Domestic Relations Law § 236 (B) (5) (c) provides, in part, for marital property to be distributed equitably between the parties "considering the circumstances of the case and of the respective parties". In making this determination, numerous factors must be considered, including the parties' incomes and property acquired during the marriage, the length of the marriage, their ages and health status, and tax consequences ( see, Domestic Relations Law § 236 [B] [5] [d]). In determining a distribution of pension benefits, it is beyond cavil that the benefits earned during a marriage constitute marital property ( see, Olivio v. Olivio, 82 N.Y.2d 202; Majauskas v. Majauskas, 61 N.Y.2d 481), subject to a discretionary distribution by the trial court which will not be disturbed absent an abuse of discretion ( see, Munson v.

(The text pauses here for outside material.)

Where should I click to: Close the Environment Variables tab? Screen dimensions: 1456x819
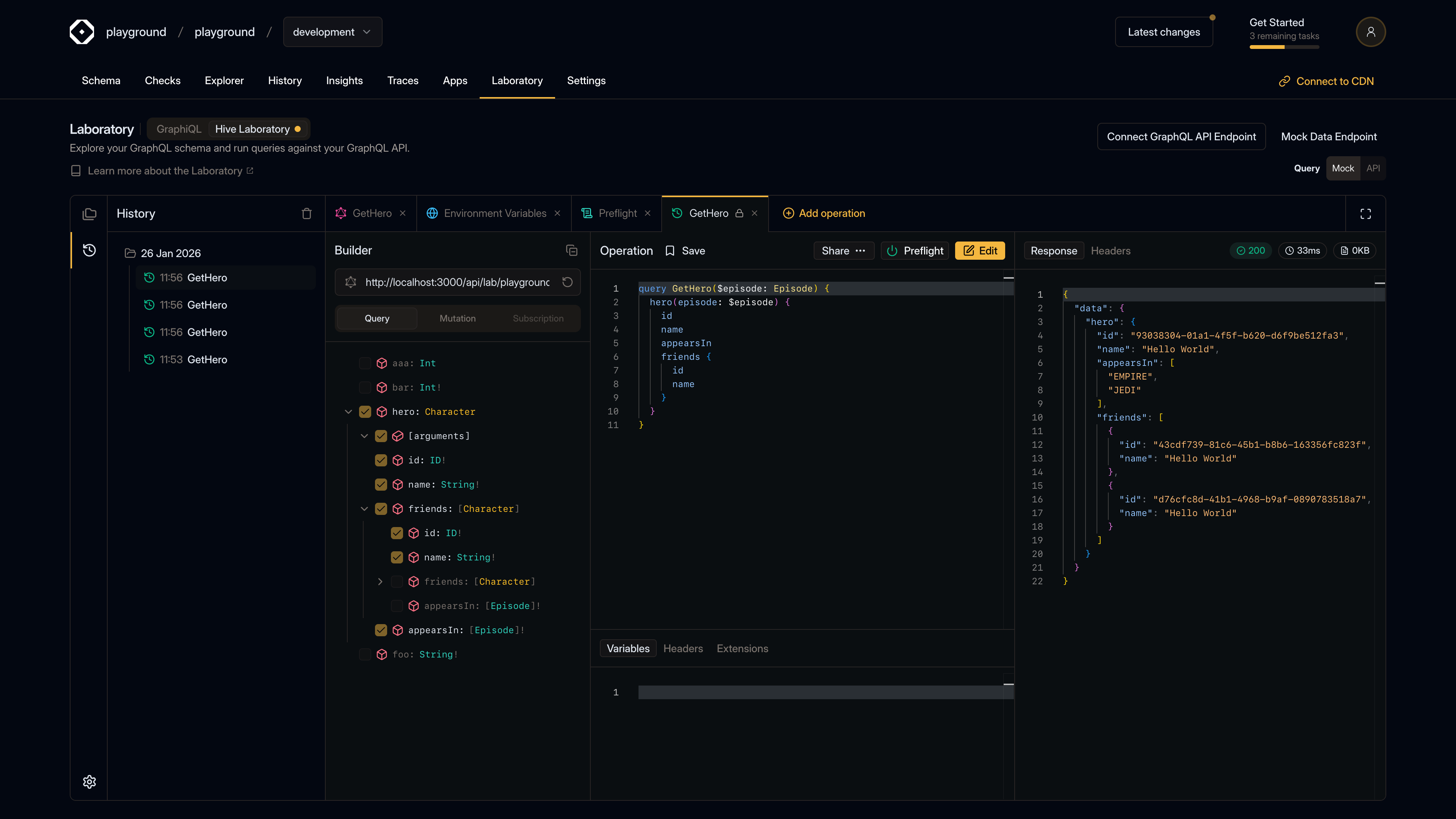pos(557,213)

Munson, 250 A.D.2d 1004). Upon this basis, we find no error in the determination of Supreme Court which fully considered the duration of this marriage, the age and health of both parties, their income and respective future financial situations, and the lack of direct or indirect contributions made by each to the other's career.

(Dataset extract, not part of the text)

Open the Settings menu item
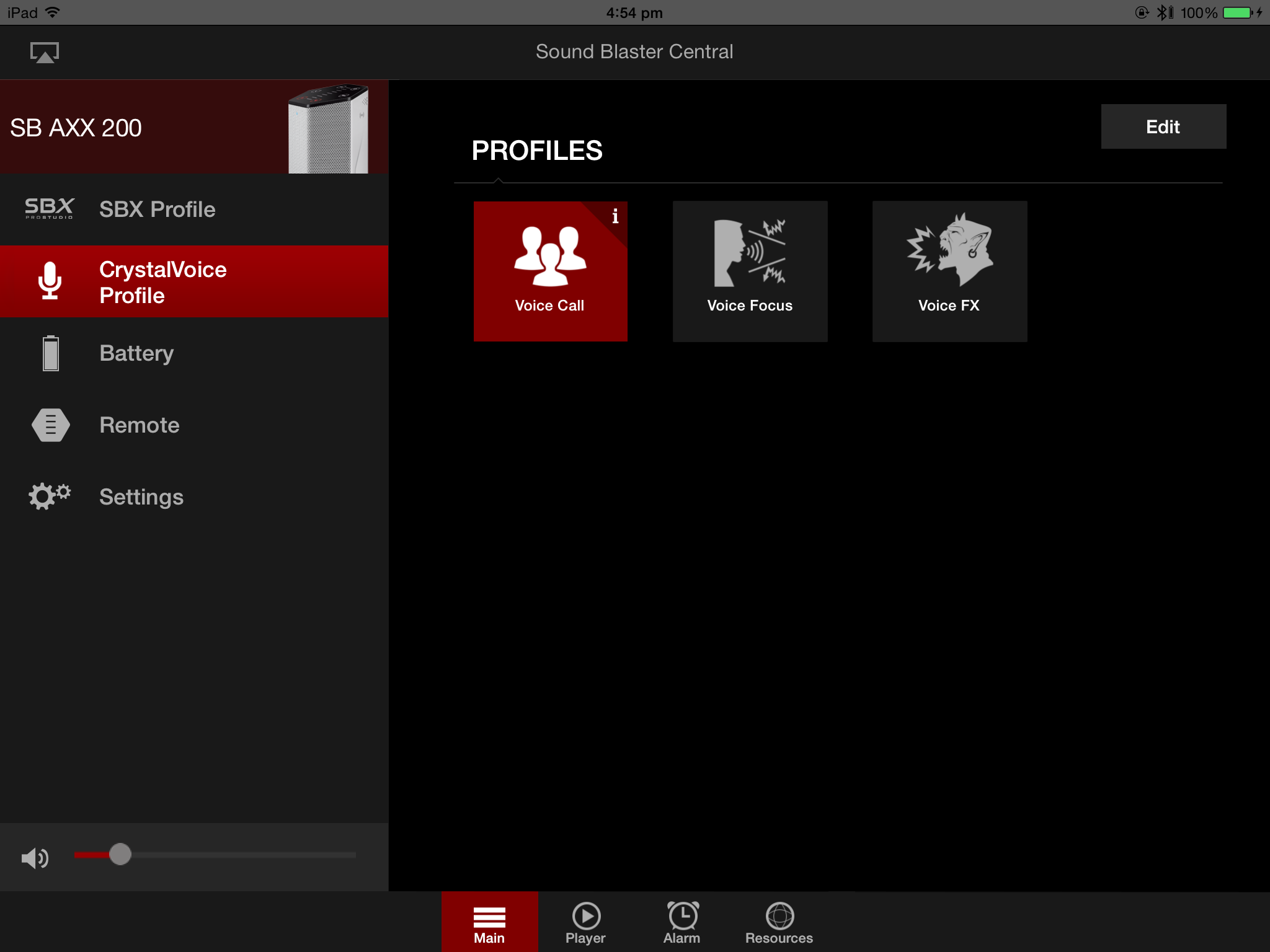The image size is (1270, 952). pyautogui.click(x=141, y=497)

Supreme Court's determination that plaintiff was entitled to a distributive award as partial reimbursement for payments she made on marital debts was properly grounded upon plaintiff's establishment of the use of her separate property, notwithstanding the later discharge of the debts through bankruptcy. As the total amount that she paid from the funds greatly exceeds the amount disbursed from the joint checking account, we decline to disturb the award. With respect to those amounts awarded in partial payment of the mortgage debt and real property taxes paid subsequent to the parties' separation and prior to the order of support, we again find no merit to defendant's contention that the tax benefits plaintiff will receive therefrom undermine the discretionary determination rendered ( see, Du Jack v. Du Jack, 243 A.D.2d 908; Hapeman v. Hapeman, 229 A.D.2d 807). Finally, in light of the support determination later incorporated into the parties' judgment of divorce, we find no error in the determination requiring the parties to share in the children's preschool expenses and, in the absence of plaintiff's written release, to allow plaintiff to claim both children as dependents for income tax purposes ( see, Gundlach v. Gundlach, 223 A.D.2d 942, lv denied 88 N.Y.2d 802; Carpenter v. Carpenter, 202 A.D.2d 813).
Accordingly, the judgment of Supreme Court is affirmed in its entirety.
Mikoll, J. P., Mercure, Crew III and Yesawich Jr., JJ., concur.
Ordered that the judgment is affirmed, without costs.